The play grew out of a Norwegian legend that was similar to a children’s story. It had to do with trolls and other Norwegian fantasy characters. Woldt said that over time, the script has been seen as more of a light-hearted romp through Norwegian folklore, making it into a fantasy dream tale.
“I think there is a darker side to this play,” Woldt said. “What we’ve done is to make some of the language more direct so the exchanges between the characters are much more aggressive. The result is that it is not so much of a fantasy tale but more of a dark nightmare of one boy’s journey to manhood.”
Sophomore performer Joshua Zieman said that he believes that Theatre Simpson will have no problem working from Woldt’s new adaptation because the cast works through the script together.
“At the beginning of each production, the director comes up with a director’s concept,” Zieman said. “The concept explains what points the director is trying to make with the production and how they are going to do so while conveying the point to the audience.”
One of the things Woldt said that is most interesting about this play is that the message is easily connected with today’s society both economically and politically.
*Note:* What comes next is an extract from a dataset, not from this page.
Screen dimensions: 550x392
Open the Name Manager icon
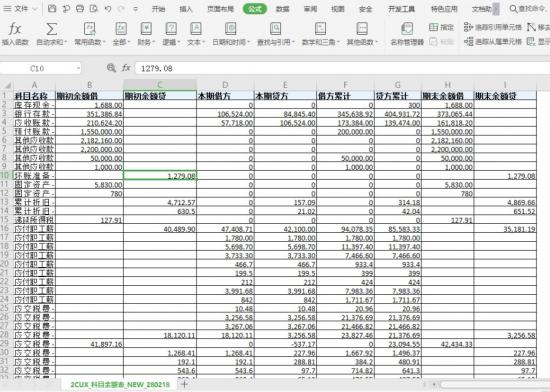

There are more swear words and direct references to the characters’ sexuality to connect to how we live today.
“When Peer goes and visits the trolls they teach him to live his life by ‘to thy own self be enough,’” Woldt said. The way I translate that is that it is everybody for themselves. One doesn’t have to look very far in newspapers or on CNN to see that there are a lot of people just looking out for themselves at the expense of others.”
Senior performer Meghan Vosberg said that she thinks the audience will be amazed by the spectacle of the show.
“Everything is done very extravagant,” Vosberg said. “A lot of props are larger than life. It is very opposite of realism. I think the audience can take many things away from this.”
Woldt said that there is really no change in the time period of the show. Time really gets out of sync as Peer ends up on a psychological nightmare journey. Therefore, it is hard to know at what time period it is actually taking place.
“I think the playwright’s intention was that the play starts out in the 1860s in Norway,” Woldt said. “Our play begins in a place that has the essence of 19th century Norway, but what we are going for is that the time and place are a theatrical construct. In many ways, that will give it (the set) a look and feel of contemporary time.”
Woldt says that this show, in a way, will be the premiere of a new adaptation. The show opens on tomorrow, March 16 at 7:30 p.m. in Pote Theatre.